I do criss-cross merges between git branches all the time with no ill effects. Maybe non-git VCSes can't handle this sort of thing.

ob · on April 18, 2011

You need to do criss-cross merges that revert previous commits on one or both sides of the merges. If you're not reverting you're not hitting Bram's corners.

This is a though corner case and I'm pretty sure you can confuse any source control system currently in production with cases like this. BitKeeper has some theoretical solutions, but we haven't gotten around to actually test them in production.

codex · on April 18, 2011

I stopped reading after the first sentence. The author takes some liberties with the definition of "eventual consistency.". Either he doesn't know what it means, or he likes to demolish terms which used to be defined precisely.

cdavid · on April 18, 2011

Or maybe you are expecting one context and the author is using a different one.

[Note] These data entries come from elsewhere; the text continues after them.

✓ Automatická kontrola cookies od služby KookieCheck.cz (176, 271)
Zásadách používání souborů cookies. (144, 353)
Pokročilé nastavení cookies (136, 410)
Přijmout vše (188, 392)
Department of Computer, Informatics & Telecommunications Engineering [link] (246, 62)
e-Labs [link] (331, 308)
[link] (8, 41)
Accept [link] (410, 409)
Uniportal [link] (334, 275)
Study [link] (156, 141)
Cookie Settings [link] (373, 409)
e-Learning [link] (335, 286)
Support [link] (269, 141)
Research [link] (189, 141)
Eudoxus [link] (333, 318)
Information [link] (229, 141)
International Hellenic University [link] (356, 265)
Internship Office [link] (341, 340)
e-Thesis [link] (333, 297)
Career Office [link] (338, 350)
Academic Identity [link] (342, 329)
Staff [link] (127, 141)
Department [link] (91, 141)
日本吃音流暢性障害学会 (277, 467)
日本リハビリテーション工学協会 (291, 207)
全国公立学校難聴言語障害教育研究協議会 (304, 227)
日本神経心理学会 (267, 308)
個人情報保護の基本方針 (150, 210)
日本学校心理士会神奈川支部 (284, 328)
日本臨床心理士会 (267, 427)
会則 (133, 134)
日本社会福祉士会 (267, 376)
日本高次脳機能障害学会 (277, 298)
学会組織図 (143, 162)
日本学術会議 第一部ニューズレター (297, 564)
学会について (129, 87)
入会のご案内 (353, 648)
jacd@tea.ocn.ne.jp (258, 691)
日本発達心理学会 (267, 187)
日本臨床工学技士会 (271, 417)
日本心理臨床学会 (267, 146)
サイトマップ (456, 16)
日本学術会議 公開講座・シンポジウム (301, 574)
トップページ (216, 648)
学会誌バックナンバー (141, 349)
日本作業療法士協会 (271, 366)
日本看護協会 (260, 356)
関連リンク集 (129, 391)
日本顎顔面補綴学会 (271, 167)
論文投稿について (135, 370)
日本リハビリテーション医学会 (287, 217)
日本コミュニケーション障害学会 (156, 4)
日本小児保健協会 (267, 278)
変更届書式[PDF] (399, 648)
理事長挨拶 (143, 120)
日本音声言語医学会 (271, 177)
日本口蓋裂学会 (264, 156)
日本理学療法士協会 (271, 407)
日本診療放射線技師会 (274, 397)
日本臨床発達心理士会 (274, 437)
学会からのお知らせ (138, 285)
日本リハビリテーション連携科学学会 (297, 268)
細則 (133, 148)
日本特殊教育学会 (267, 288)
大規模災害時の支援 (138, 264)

This is quite likely given the author (a well known hacker, and having worked in particular on this exact problem through his project codeville)

random42 · on April 18, 2011

On a related note, to establish the credential of the author, he is the creator of BitTorrent protocol.

http://en.wikipedia.org/wiki/Bram_Cohen

jacobolus · on April 18, 2011

And has worked quite a bit on the revision control diff/merge problem, e.g. http://bramcohen.livejournal.com/37690.html

shasta · on April 18, 2011

Why do you think he's using the term incorrectly? He just means that, with git, the order in which you apply patches matters. In a scenario where people are distributing patches and applying them as they receive them, this implies a lack of eventual consistency.

codex · on April 18, 2011

That's the lack of the associative property. Eventual consistency means that updates will eventually be propagated to all replicas in a distributed system and that all replicas will be consistent. Not the same thing, at all.

shasta · on April 18, 2011

Commutative, not associative. And the commutative property is exactly what's required to guarantee eventual consistency when patches are being applied in the order they are received since it ensures that order of application doesn't matter. Of course, if you have all of the updates, you can achieve eventual consistency without commutativity by periodically reapplying all of the patches from scratch in a deterministic order. But IMO his intended meaning was both clear and correct.

closedbracket · on April 18, 2011

Mr. Joy is a really ironic name.

mrwhy2k · on April 18, 2011

Holy crap... someone still uses LiveJournal as their blog.